Travis, entêté, répondis que cela ne nous aiderait en rien. Tant pis pour lui. S'il voulait mourir de froid ou de je ne sais quels effets de cette substance tournant au violet, ce n'est pas moi qui m'y opposerais. Je sentis quelque chose me frôler la jambe. J'aperçus avec effroi une ombre se faufiler entre nos mollets. Peu importe ce que c'était, je ne voulais pas le savoir. Il fallait qu'on s'en éloigne au plus vite.
« Courrez » les alarmai-je.
Je pris la main de Dren et l'entraînai dans ma course vers, je l'espérais, la sortie. De violents jets d'eau projetés derrière nous me signalèrent que les Rebelles d'I-3 s'étaient finalement décidés à courir. La température de l'eau était soudainement montée, des nuées de vapeur se diffusaient quand le liquide rentrait en contact avec nos corps frigorifiés, mais nous courions, l'adrénaline fusant dans nos veines. Je me sentais revivre. Les cris de douleur d'Eva parvinrent à mes oreilles, me rappelant ma peau brûlée par cette eau corrosive, malgré l'épaisseur de mes vêtements. Je m'empêchai de hurler. Dren me tenait toujours la main, s'y agrippant comme à sa propre vie, et ce contact me permettait de tenir le coup. On courrait aussi vite que nos jambes nous le permettaient, mais ce n'était pas suffisant. Cette chose était littéralement en train de nous engloutir, brûlant nos corps qui malgré tout se débattaient. Soudain je sentis quelque chose glisser dans mon dos et couler au fond de l'eau dans un bruit d'éclaboussement. Sara. Le regard de Dren, mêlant affolement et désespoir, me fendit le cœur. Il commença à plonger ses mains nues dans le liquide qui nous arrivait maintenant à la taille, serrant les dents, puis les ressortis. La vue de ses mains m'horrifia : sa peau à vif virait au noir. Elle semblait carbonisée.
« Je ne peux pas la laisser ici, cette chose va la décomposer Emm ! cria-t-il, sa voix se brisant.
-C'est trop tard Dren, si tu plonges pour la remonter, ton visage, ton cou vont brûler. Tu n'y survivras pas. Je suis désolée. »

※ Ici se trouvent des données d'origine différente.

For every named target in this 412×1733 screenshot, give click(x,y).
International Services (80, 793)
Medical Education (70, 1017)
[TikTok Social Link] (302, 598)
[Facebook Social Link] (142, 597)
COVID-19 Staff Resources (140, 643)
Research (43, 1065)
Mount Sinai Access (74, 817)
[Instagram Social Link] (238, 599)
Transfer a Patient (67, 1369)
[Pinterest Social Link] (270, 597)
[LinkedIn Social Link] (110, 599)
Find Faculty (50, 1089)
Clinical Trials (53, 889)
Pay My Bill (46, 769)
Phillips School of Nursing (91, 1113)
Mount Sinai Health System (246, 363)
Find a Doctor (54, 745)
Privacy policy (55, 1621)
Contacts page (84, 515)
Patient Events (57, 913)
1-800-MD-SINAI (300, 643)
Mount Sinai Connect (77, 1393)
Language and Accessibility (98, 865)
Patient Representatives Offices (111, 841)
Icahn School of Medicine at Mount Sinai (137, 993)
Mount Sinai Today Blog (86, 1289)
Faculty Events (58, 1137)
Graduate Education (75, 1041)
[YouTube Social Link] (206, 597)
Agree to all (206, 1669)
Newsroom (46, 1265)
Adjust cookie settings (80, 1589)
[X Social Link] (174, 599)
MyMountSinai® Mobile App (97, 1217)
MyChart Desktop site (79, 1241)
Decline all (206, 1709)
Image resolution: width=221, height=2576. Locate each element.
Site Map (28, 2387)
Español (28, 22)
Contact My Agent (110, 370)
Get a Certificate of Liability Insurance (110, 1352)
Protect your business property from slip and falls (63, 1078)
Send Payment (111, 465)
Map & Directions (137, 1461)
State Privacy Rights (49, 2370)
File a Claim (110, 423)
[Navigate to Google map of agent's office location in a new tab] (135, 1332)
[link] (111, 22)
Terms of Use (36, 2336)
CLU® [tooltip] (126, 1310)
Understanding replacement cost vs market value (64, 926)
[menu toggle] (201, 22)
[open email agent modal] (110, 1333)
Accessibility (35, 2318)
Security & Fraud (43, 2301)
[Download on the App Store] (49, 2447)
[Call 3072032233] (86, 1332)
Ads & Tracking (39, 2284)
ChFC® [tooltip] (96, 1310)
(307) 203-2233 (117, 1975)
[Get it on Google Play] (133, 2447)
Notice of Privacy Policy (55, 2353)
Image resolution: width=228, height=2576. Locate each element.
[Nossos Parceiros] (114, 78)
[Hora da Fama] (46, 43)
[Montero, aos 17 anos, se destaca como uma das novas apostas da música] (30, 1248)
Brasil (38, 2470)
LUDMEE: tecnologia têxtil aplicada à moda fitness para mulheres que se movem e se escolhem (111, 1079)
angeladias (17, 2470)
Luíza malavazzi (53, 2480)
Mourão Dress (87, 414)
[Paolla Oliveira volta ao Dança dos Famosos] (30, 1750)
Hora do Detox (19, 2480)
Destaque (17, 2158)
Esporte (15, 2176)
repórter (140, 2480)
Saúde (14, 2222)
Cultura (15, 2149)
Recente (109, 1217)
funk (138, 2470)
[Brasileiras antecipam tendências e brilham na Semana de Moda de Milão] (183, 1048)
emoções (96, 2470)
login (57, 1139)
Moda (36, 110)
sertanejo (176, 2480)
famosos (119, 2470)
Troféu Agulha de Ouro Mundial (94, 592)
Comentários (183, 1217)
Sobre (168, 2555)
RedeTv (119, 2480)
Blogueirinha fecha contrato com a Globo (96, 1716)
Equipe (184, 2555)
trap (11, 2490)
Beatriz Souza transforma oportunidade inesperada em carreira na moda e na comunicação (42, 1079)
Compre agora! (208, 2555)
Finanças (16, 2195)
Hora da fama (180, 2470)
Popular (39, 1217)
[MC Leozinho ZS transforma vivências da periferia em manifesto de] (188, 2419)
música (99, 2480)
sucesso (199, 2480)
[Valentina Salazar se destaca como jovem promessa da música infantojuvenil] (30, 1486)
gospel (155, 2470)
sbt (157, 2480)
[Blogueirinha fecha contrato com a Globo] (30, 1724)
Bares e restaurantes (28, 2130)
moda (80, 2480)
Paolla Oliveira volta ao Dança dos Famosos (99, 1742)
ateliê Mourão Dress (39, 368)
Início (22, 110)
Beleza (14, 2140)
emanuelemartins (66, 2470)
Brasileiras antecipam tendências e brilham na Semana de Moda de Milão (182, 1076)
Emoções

Je me laissai emporter, lui caressant la joue du revers de la main, plongeant mes yeux dans les siens, tentant de lui transmettre un peu de réconfort. L'eau monta d'un coup, atteignant presque ma poitrine. Je tournai la tête brusquement, et m'aperçus que les Rebelles d'I-3 se trouvaient à une vingtaine de mètre devant nous. Le tunnel remontait en une pente progressive, ralentissant la montée de l'eau dans la partie suivante des souterrains. Travis appuyait ses mains sur une grosse pierre rectangulaire entreposée à la verticale juste avant que la pente n'apparaisse. Je mis une seconde à comprendre ce qu'il était en train de faire : il poussait la pierre de toute ses forces, de sorte à nous bloquer l'accès. On se mit à courir aussi vite que l'on pût, mais l'eau menaçait maintenant de nous submerger d'une seconde à l'autre. Prise au dépourvu, j'appelai Eva dans mon esprit, j'utilisai le Code N, ne pouvant plus ouvrir la bouche à moins d'avaler ce liquide mortelle. J'imaginai ma voix, crier son prénom. Je laissai ce hurlement envahir totalement mon esprit. « Reviens. » la suppliais-je ensuite. La gorge littéralement en feu, la douleur devenait insupportable. L'évanouissement nous guettait. Mes yeux allaient bientôt être forcés de se fermer. Je jetai un dernier regard à Dren, prenant conscience de la peur qui me submergeait face à l'annonce de ma mort. Mais je me sentie aussi bénie d'avoir quelqu'un à mes côtés, pour affronter cette épreuve effrayante et évidemment inédite. La solitude intérieure qui me rongeait depuis ma fuite se dissipa. Je voyais alors en Dren un réconfort et une compagnie bienvenue. Je m'abandonnai dans ses bras, qu'il referma sur moi, tout espoir maintenant disparu. Cette chose allait nous submerger et brûler nos corps. Et ce serait la fin. Mourir m'apparaissait certes comme une vision cauchemardesque, mais cette vision emplie de la noirceur de l'inconnu laissait éventuellement percer la lumière du soulagement. Le soulagement de ne plus ressentir ce vide dans ma poitrine, de ne plus être hantée par les cris hystériques de May. J'acceptai le fait que j'allais quitter cette vie, et supportai ainsi la douleur des brûlures recouvrant mon visage et mon corps tout entier. Mais mon heure n'était pas venue.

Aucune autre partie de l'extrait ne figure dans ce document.